Ye Shiwen, China's youngest ever swimming world champion, survived a strong challenge by Li Xuanxu to win the gold medal in women's 400m individual medley at the Chinese National City Games here on Monday.
Ye, who came from nowhere to win 200m IM at the world championships in July, is agruably the biggest name in pool events at the National City Games, a quadrennnial event held for athletes aged under 20, while Li was a triple gold medalist at the last National City Games in 2005.
Ye and Li got out to a quick start and went neck-and-neck for most of the race. Ye manged to set up a tiny lead on the last leg of freestyle, her specialty, and touched home in 4 minutes 33.66 seconds, her personal best time.
Li, 17, was just 0.67 seconds behind and had to settle for the silver medal.

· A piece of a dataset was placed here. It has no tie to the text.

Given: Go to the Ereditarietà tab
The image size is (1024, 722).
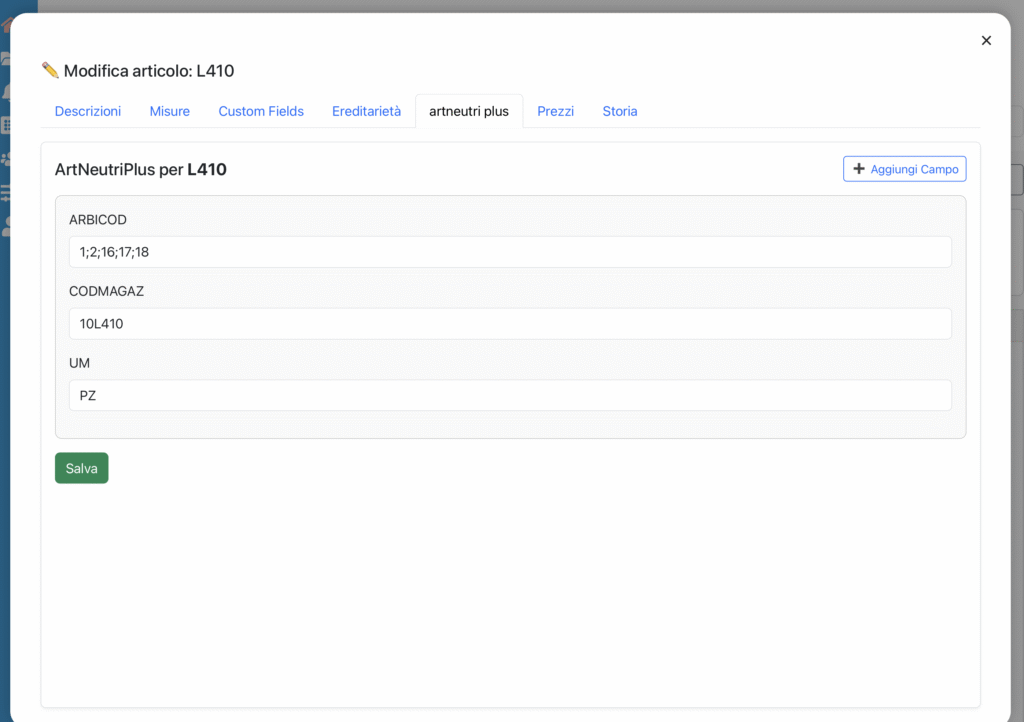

"Congratulations to Ye. Today, she was the better of us," said Li, who represents Changsha. "I didn't swim well on the breaststroke leg and I need to improve it in future."
Less than half an hour after the 400m IM final, Ye anchored Hangzhou to victory in the women's 4x100m freestyle relay in 3:43.39. Dalian was second in 3:45.02.
Wang Shun took the men's 400m individual medley title in 4:14.09, more than two seconds shy of his own Asian record set last month in the Chinese national championships.
Changsha's Huang Chaosheng, who led at the halfway mark, finished second in 4:15.34.
In the men's 400m freestyle, Li Junqi of Zhengzhou led throughout the race and clocked a fastest time of 3:47.53.